PROVIDED INFORMATION section start

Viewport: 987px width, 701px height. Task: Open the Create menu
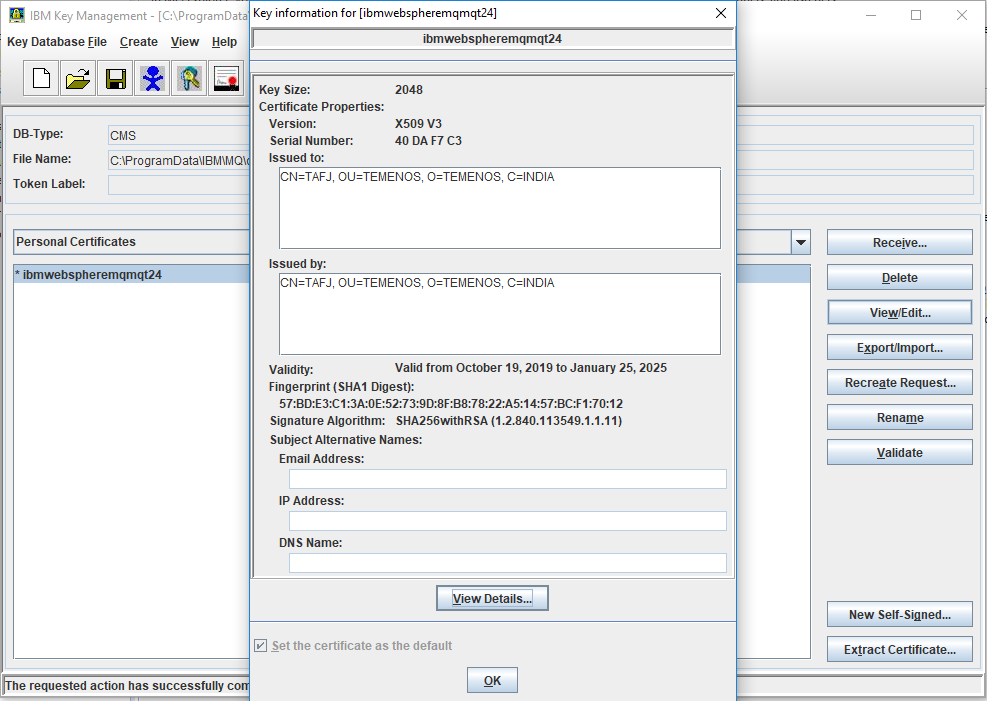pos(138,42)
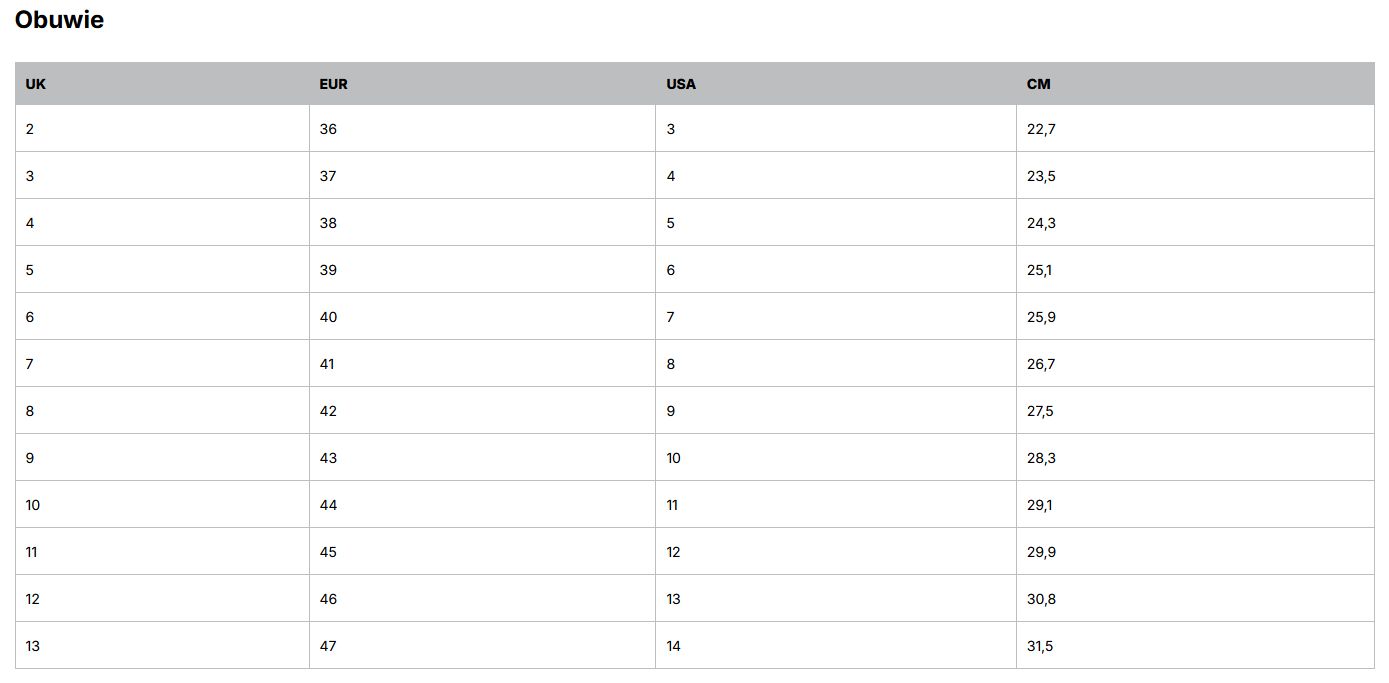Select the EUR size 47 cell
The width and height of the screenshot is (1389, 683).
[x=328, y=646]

PROVIDED INFORMATION section end
PROVIDED INFORMATION section start

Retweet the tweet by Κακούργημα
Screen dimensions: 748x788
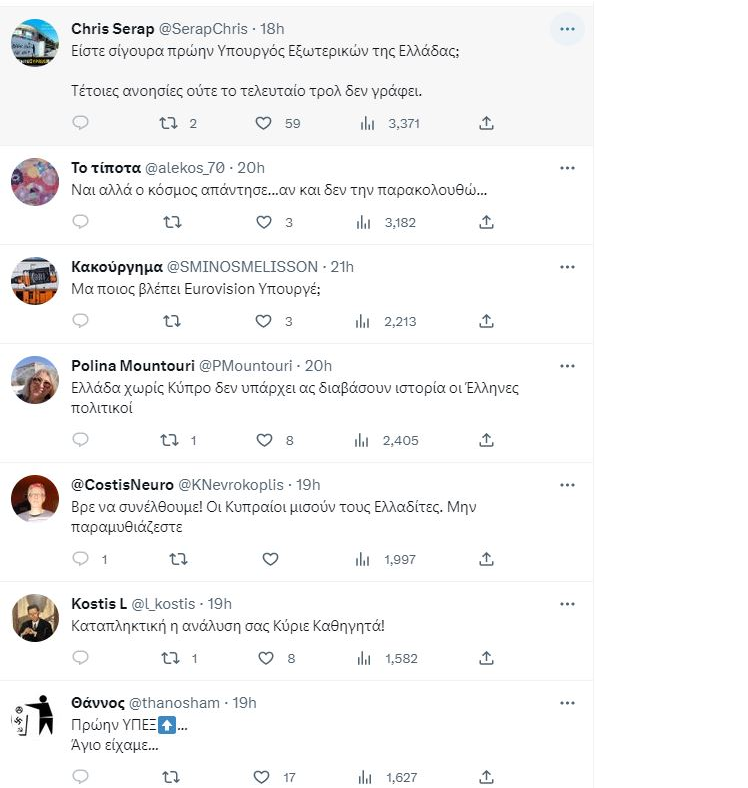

PROVIDED INFORMATION section end

*PROBLEM DETAILS*. Everything in the material above from the line that has "Retweet the tweet by Κακούργημα" through the line that has "Screen dimensions: 748x788" must be duplicated exactly, with no other lines given.

*EXERCISE ANSWER*.
Retweet the tweet by Κακούργημα
Screen dimensions: 748x788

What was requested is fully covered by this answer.